WHAT IS ASKED :: Return each line of the listing below that contains the word "category". Case counts.
== ENTRIES ==
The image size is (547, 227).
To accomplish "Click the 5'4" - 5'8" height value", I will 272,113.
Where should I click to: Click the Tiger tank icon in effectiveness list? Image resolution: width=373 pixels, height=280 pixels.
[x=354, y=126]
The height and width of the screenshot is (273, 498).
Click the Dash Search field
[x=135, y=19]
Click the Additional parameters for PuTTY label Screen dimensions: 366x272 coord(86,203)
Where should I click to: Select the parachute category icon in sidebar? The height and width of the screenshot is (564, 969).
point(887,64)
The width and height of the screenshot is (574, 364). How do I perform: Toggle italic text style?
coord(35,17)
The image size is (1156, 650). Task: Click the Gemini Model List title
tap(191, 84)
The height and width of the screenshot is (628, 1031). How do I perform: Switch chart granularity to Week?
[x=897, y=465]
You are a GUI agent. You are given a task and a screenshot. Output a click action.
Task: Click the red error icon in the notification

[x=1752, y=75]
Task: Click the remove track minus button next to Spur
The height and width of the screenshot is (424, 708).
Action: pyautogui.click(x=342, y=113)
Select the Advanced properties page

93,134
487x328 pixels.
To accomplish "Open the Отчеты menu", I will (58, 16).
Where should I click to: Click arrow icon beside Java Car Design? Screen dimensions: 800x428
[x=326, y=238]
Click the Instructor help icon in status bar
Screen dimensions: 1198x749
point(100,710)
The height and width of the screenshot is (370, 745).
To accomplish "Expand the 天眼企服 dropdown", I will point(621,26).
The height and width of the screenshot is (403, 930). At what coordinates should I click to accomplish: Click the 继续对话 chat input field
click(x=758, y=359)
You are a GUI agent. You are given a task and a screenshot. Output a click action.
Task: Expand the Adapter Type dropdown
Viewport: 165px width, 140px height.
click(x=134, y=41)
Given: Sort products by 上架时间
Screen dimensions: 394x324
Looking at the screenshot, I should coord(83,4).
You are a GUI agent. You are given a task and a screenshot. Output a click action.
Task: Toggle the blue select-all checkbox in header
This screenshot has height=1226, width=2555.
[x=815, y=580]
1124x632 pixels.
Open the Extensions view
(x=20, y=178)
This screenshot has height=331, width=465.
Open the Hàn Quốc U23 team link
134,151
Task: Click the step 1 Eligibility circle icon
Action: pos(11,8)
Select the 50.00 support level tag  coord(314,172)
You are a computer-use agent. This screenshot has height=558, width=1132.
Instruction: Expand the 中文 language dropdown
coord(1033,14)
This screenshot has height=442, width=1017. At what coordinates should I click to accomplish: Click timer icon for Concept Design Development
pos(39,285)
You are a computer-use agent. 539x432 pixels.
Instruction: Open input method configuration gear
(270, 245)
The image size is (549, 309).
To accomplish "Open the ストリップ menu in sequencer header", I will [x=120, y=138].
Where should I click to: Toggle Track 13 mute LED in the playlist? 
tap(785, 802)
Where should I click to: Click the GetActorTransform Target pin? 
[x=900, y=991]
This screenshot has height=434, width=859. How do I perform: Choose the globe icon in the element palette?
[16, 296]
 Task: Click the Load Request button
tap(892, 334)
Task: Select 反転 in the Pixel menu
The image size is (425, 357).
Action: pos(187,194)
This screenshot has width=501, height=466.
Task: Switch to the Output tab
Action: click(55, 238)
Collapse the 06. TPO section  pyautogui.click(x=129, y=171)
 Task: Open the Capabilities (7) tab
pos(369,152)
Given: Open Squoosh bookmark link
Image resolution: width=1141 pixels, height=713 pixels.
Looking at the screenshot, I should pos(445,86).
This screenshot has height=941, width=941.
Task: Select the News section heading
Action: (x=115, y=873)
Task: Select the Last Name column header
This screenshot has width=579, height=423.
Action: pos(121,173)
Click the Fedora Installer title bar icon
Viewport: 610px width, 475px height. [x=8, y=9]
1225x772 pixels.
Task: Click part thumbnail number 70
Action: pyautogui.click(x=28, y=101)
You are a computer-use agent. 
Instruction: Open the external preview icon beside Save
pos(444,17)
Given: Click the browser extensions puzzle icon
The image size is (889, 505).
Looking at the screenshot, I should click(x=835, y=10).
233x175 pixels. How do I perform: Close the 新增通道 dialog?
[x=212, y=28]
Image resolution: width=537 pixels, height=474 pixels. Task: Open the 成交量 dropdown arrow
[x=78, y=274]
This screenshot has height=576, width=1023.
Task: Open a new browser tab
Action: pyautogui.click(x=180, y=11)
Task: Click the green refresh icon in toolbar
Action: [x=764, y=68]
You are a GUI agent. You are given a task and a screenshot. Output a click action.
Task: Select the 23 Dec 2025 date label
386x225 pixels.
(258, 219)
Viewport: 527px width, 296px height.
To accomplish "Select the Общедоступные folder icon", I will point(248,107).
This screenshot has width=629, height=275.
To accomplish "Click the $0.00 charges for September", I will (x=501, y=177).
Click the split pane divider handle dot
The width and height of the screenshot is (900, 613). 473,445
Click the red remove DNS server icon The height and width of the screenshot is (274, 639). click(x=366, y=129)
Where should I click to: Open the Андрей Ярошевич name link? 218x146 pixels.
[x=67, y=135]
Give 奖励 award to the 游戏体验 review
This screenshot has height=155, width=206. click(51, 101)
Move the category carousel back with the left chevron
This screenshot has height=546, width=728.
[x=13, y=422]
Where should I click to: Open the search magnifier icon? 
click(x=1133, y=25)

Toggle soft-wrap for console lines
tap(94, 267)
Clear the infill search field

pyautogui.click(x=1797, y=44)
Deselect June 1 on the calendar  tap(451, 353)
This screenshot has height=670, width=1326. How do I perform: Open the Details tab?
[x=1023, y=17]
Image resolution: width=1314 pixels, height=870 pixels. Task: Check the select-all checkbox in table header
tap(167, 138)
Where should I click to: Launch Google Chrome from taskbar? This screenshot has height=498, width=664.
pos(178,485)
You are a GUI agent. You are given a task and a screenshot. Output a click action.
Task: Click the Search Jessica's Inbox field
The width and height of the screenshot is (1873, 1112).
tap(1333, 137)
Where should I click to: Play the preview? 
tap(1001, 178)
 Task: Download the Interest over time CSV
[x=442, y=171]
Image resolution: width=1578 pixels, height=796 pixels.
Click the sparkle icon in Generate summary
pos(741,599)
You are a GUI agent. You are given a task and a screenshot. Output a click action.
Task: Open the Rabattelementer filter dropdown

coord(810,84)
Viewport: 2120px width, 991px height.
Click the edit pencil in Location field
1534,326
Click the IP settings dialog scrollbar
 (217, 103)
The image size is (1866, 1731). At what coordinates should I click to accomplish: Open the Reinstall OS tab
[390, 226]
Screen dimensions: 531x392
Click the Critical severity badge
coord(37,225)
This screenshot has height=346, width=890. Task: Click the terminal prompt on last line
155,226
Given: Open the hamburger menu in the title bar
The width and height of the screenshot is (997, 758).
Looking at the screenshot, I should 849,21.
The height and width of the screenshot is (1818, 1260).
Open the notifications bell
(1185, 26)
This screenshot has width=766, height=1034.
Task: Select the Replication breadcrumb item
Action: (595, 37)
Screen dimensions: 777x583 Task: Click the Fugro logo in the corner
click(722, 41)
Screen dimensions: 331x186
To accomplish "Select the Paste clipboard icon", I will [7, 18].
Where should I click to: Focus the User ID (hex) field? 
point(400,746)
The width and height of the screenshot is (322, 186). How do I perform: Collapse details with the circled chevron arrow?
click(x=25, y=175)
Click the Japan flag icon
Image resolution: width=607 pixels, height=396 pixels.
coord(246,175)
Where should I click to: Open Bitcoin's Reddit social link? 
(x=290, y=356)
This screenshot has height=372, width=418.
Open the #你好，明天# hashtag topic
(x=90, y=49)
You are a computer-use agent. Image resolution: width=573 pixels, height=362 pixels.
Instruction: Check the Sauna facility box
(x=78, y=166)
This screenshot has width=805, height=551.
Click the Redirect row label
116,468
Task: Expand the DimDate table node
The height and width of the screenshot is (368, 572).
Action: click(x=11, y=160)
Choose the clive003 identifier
===
EXPECTED ANSWER ::
Where should I click to: Select the parachute category icon in sidebar? The height and width of the screenshot is (564, 969).
Move the category carousel back with the left chevron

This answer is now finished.